START The data
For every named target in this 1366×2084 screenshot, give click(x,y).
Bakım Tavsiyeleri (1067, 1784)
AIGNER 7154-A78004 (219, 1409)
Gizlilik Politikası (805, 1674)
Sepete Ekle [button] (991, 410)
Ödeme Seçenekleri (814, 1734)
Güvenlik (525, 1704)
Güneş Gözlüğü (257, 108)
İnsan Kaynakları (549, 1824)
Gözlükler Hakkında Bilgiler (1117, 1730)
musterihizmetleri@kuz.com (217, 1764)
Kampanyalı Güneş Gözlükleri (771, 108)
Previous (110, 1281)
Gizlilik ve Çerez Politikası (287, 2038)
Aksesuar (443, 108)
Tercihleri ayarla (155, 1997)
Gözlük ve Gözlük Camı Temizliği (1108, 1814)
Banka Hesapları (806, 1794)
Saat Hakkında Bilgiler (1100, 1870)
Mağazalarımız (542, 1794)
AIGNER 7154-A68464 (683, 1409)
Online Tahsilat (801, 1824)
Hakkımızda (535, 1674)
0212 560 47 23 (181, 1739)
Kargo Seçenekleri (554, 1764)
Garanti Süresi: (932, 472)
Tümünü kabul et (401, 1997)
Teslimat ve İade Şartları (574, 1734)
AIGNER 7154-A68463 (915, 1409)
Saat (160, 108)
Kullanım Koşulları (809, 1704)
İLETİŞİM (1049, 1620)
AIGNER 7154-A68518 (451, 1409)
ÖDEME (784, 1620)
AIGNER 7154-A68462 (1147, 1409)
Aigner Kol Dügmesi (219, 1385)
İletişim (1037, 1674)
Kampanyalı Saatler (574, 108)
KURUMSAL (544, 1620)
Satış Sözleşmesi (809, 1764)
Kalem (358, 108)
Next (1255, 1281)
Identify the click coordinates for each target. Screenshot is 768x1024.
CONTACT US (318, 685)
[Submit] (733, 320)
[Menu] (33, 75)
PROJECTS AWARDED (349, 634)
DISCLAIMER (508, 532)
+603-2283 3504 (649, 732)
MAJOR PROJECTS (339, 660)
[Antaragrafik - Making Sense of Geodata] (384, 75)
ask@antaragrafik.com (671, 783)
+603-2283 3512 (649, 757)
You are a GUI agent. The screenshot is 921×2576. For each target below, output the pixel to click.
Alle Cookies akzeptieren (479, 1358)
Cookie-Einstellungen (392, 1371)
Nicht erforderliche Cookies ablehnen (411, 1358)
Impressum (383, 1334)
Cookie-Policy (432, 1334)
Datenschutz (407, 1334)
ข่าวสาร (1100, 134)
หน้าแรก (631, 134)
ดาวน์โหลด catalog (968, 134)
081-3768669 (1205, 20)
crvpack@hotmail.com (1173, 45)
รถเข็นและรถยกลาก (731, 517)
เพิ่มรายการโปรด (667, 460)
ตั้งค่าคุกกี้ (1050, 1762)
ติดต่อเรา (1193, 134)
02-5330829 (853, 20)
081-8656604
END The data
Task statement — Produce an exact copy of the entries above.

Reply —
For every named target in this 1366×2084 screenshot, give click(x,y).
Bakım Tavsiyeleri (1067, 1784)
AIGNER 7154-A78004 (219, 1409)
Gizlilik Politikası (805, 1674)
Sepete Ekle [button] (991, 410)
Ödeme Seçenekleri (814, 1734)
Güvenlik (525, 1704)
Güneş Gözlüğü (257, 108)
İnsan Kaynakları (549, 1824)
Gözlükler Hakkında Bilgiler (1117, 1730)
musterihizmetleri@kuz.com (217, 1764)
Kampanyalı Güneş Gözlükleri (771, 108)
Previous (110, 1281)
Gizlilik ve Çerez Politikası (287, 2038)
Aksesuar (443, 108)
Tercihleri ayarla (155, 1997)
Gözlük ve Gözlük Camı Temizliği (1108, 1814)
Banka Hesapları (806, 1794)
Saat Hakkında Bilgiler (1100, 1870)
Mağazalarımız (542, 1794)
AIGNER 7154-A68464 (683, 1409)
Online Tahsilat (801, 1824)
Hakkımızda (535, 1674)
0212 560 47 23 (181, 1739)
Kargo Seçenekleri (554, 1764)
Garanti Süresi: (932, 472)
Tümünü kabul et (401, 1997)
Teslimat ve İade Şartları (574, 1734)
AIGNER 7154-A68463 (915, 1409)
Saat (160, 108)
Kullanım Koşulları (809, 1704)
İLETİŞİM (1049, 1620)
AIGNER 7154-A68518 (451, 1409)
ÖDEME (784, 1620)
AIGNER 7154-A68462 (1147, 1409)
Aigner Kol Dügmesi (219, 1385)
İletişim (1037, 1674)
Kampanyalı Saatler (574, 108)
KURUMSAL (544, 1620)
Satış Sözleşmesi (809, 1764)
Kalem (358, 108)
Next (1255, 1281)
Identify the click coordinates for each target. Screenshot is 768x1024.
CONTACT US (318, 685)
[Submit] (733, 320)
[Menu] (33, 75)
PROJECTS AWARDED (349, 634)
DISCLAIMER (508, 532)
+603-2283 3504 (649, 732)
MAJOR PROJECTS (339, 660)
[Antaragrafik - Making Sense of Geodata] (384, 75)
ask@antaragrafik.com (671, 783)
+603-2283 3512 (649, 757)
You are a GUI agent. The screenshot is 921×2576. For each target below, output the pixel to click.
Alle Cookies akzeptieren (479, 1358)
Cookie-Einstellungen (392, 1371)
Nicht erforderliche Cookies ablehnen (411, 1358)
Impressum (383, 1334)
Cookie-Policy (432, 1334)
Datenschutz (407, 1334)
ข่าวสาร (1100, 134)
หน้าแรก (631, 134)
ดาวน์โหลด catalog (968, 134)
081-3768669 (1205, 20)
crvpack@hotmail.com (1173, 45)
รถเข็นและรถยกลาก (731, 517)
เพิ่มรายการโปรด (667, 460)
ตั้งค่าคุกกี้ (1050, 1762)
ติดต่อเรา (1193, 134)
02-5330829 (853, 20)
081-8656604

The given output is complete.